In 2008, three books were published detailing the cases of six men who were wrongfully convicted of brutal murders on the basis of their "confessions." All are must-reads and should be added to the collections of anyone interested in the literature of wrongful convictions.
Let's start with In Spite of the System, Gary Gauger's (with Julie Von Bergen) haunting first person account of his wrongful conviction in connection with the murder of his beloved parents Ruth and Morrie Gauger. Short and sweet, this book clocks in at just under 200 pages, and can be read in a single sitting. Beginning with Gary's account of the day he first noticed his parents were missing and the discovery of his parents' bodies, the book proceeds chronologically through his interrogation, arrest, trial, conviction, incarceration (including time on death row), and his exoneration. As a client and longtime supporter of the Center on Wrongful Convictions, and a man whose story has been featured in the award-winning play "The Exonerated," I've heard Gary's story many times and it always remains fresh. This book, based in part on letters Gary wrote from jail to his friend Nikki, gives the reader a true insight into Gary's character. Filled with Gary's musings about farming (Gary was a budding organic farmer when arrested), Gary's dreams and thoughts about getting back to the farm helped sustain him through the chaos of prison life. The letters also contain very insightful comments about the need for better communication between trial lawyers and clients, the importance of family support for those wrongfully accused, and the almost pathological need for some in law enforcement to insist on a convicted person's guilt even in the face of powerful and overwhelming evidence of innocence. It is an inspiring and uplifting tale, a tribute to Gary's indomitable spirit. The book deserves a wider audience. Self-published, it can be ordered at www.garygauger.com
A Criminal Injustice, Richard Firstman's and Jay Salpeter's book on the twenty year struggle to free Marty Tankleff, is a tour de force of a young man's (only a teenager when he was arrested for murdering his parents) and his family's struggle to regain Marty's freedom against a corrupt Suffolk County criminal justice system. The book works on all levels. Two thirds of the book is taken up with telling the back story of the case -- the tony suburb of Belle Terre, the lives of the victims, Marty's privileged, if not spoiled childhood, his relationships with his parents and extended family, the business disputes between Marty's father and one of his partners that ultimately led to the murders, and the challenges faced by Marty's trial, appellate, and post-conviction lawyers. Marty was privileged to have quality lawyers at every stage of the process, a reminder that confession evidence is so powerful, that even the best and brightest lawyers face and uphill battle. The final third of the book reads like a detective novel because that is exactly what it is -- an account of Jay Salpeter's great gumshoe work to develop the evidence that eventually would prove that Marty was innocent and that a trio of other men, connected to Tankleff's father's business partner, were responsible for the killings. Salpeter and a team of lawyers worked for years for Tankleff on a pro bono basis, not only because they believed in his innocence, but because the power of Tankleff's personality, his own dedication to his case and his indomitable spirit, inspired them. "Get busy living, or get busy dying" says Morgan Freeman in the Shawshank Redemption as he reflects on how he survived all those years in prison for a crime he committed as a youth. That's precisely what Marty did --he refused to be defined by his surroundings and his circumstances -- he became his own strongest advocate. This attitude, captured by Firstman and Salpeter -- leaves me no doubt he will succeed in his new, post-prison life.

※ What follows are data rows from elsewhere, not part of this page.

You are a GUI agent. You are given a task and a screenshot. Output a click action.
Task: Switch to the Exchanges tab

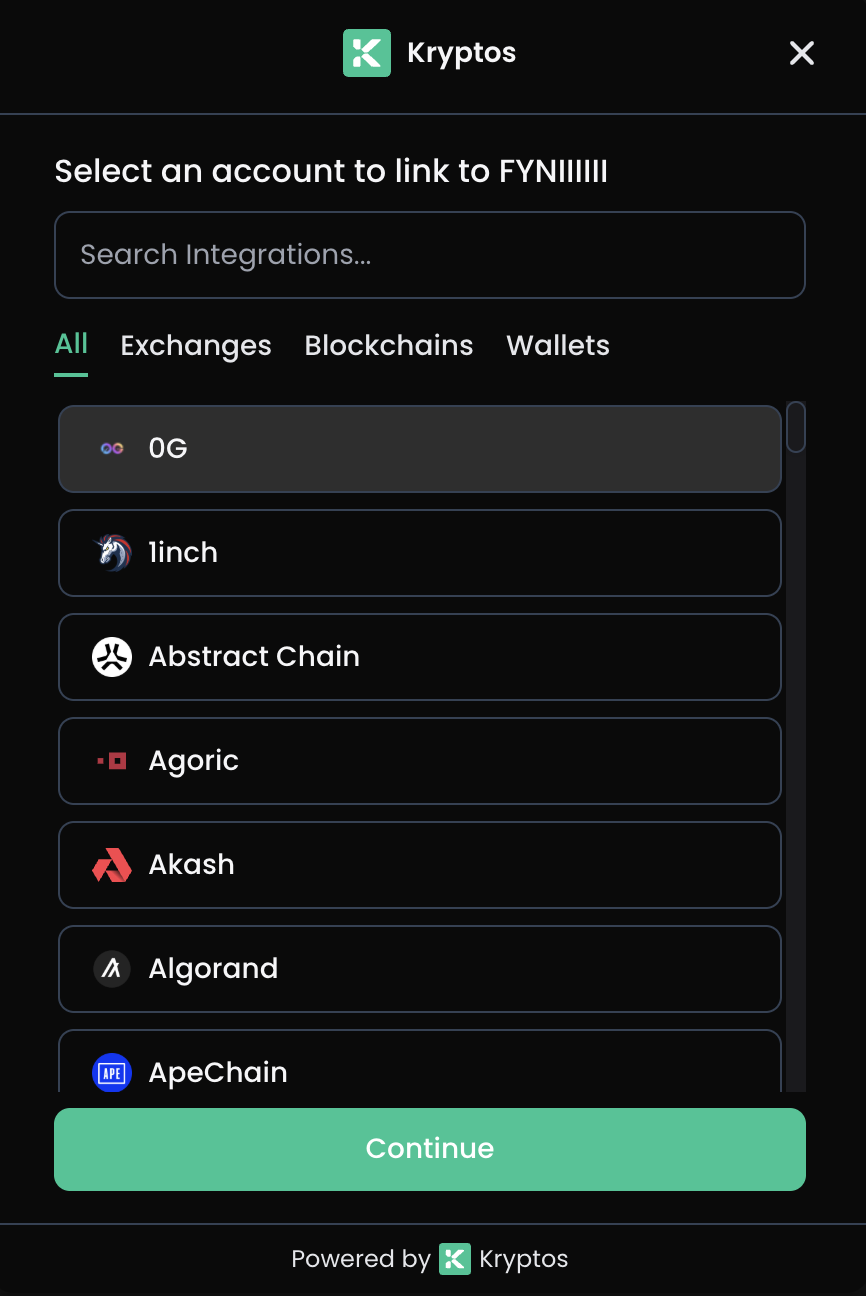pos(195,345)
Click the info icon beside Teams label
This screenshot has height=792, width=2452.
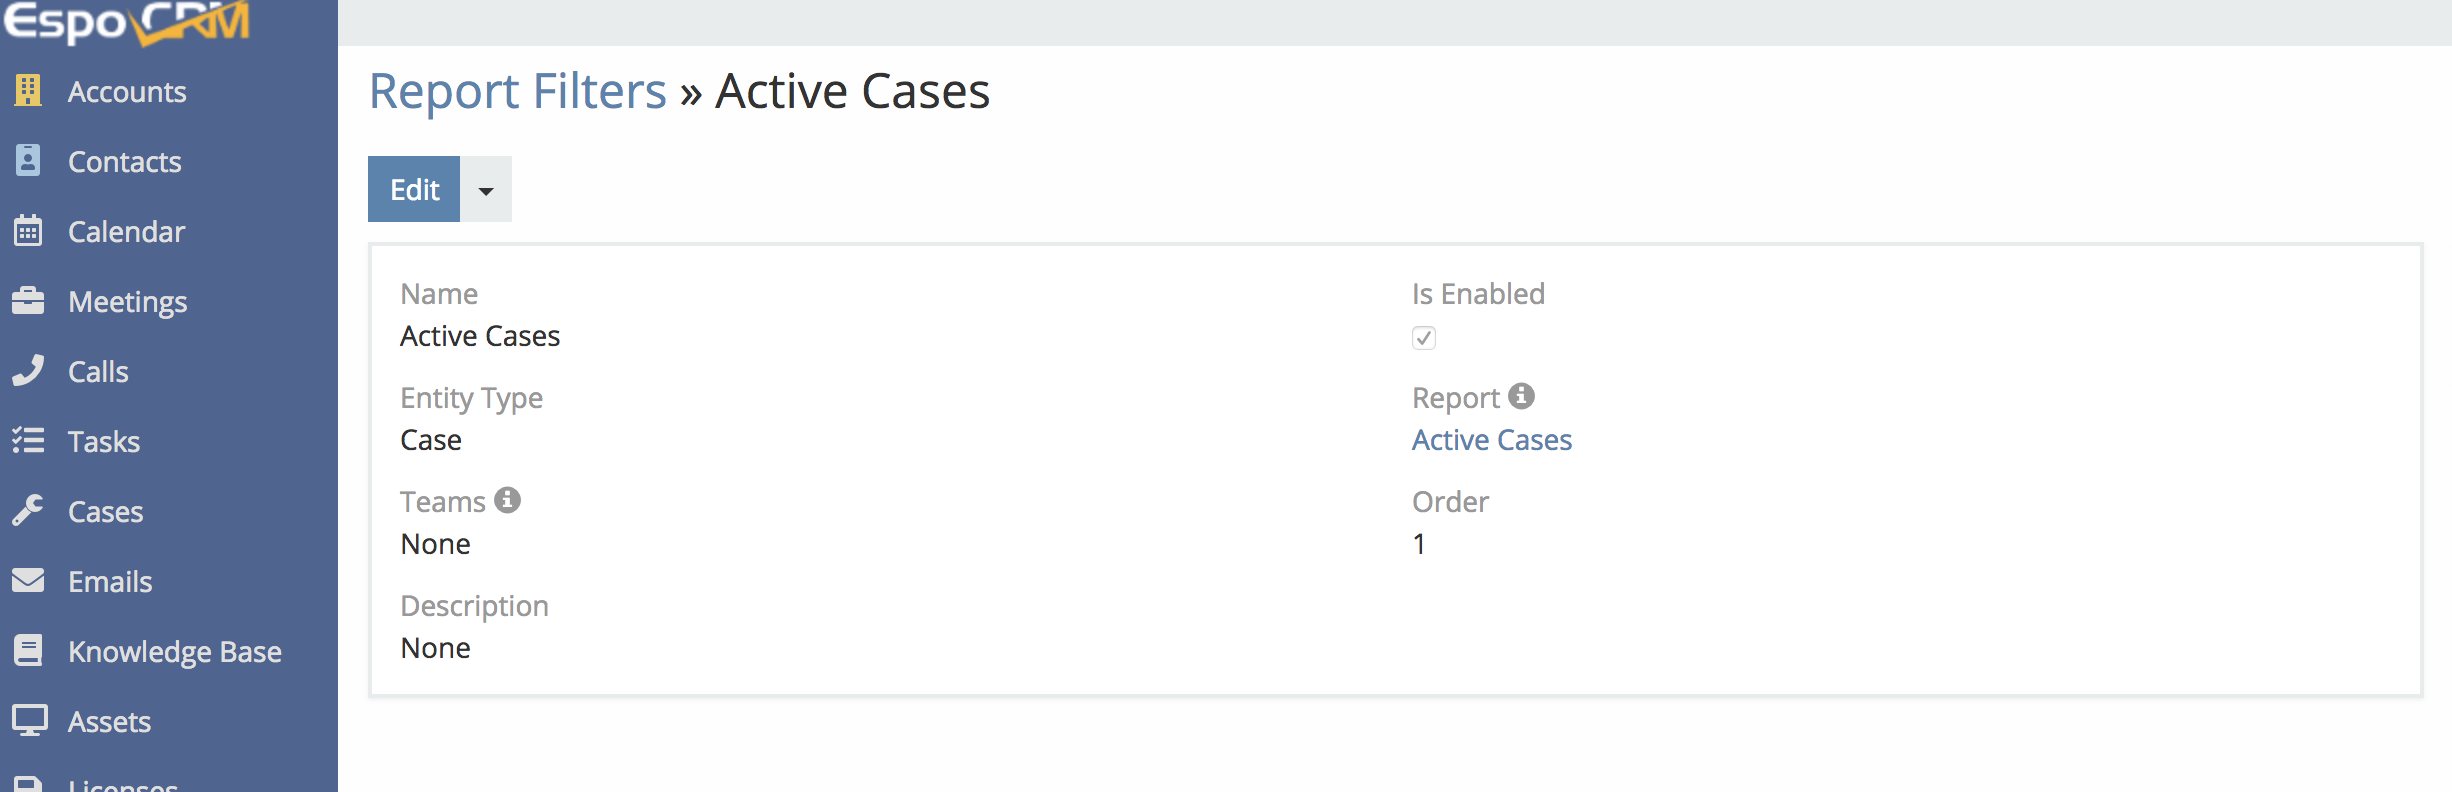pyautogui.click(x=508, y=500)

The Wrong Guys by Tom Wells and Richard Leo (one of the leading social scientific experts on police interrogations and false confessions), tells the tragic story of the murder of Michelle Moore-Bosko, a young Norfolk Virginia woman who was the wife of a Navy seaman. The tragedy is compounded when Norfolk Police focus on another Navy man, Danial Williams, a neighbor, who supposedly showed an interest in Michelle, and browbeat this mentally vulnerable man into confessing to the murder and implicating several other Navy men. As the Norfolk police pursue these men, they obtain four confessions from the men, and ultimately arrest eight men in connection with the crime. It is a case of police tunnelvision gone haywire. None of the confessions are corroborated by physical evidence -- the crime scene suggests a single perpetrator -- and DNA testing later not only excludes the men as the rapists but links an eighth man to the crime, a man named Omar Ballard, who has a history of assaulting women, who knew the victim, did not know the other men, and who later confessed to committing the crime alone. When Ballard surfaced, police simply changed their story to accomodate Ballard, arguing, without any evidence, that Ballard met up with the sailors in the parking lot where they planned to rape Michelle. Four men -- Williams, Eric Wilson, Joe Dick, and Derek Tice, were convicted of Ballard's crime (Ballard was also convicted). There's no happy ending to this complex and gripping tale. Despite a powerful push for clemency, see www.norfolkfour.org, Governor Tim Kaine, of Virginia, has yet to right this wrong. Let's hope he reads this book which convincingly demonstrates why the confessions are false and why the men have been wrongfully convicted.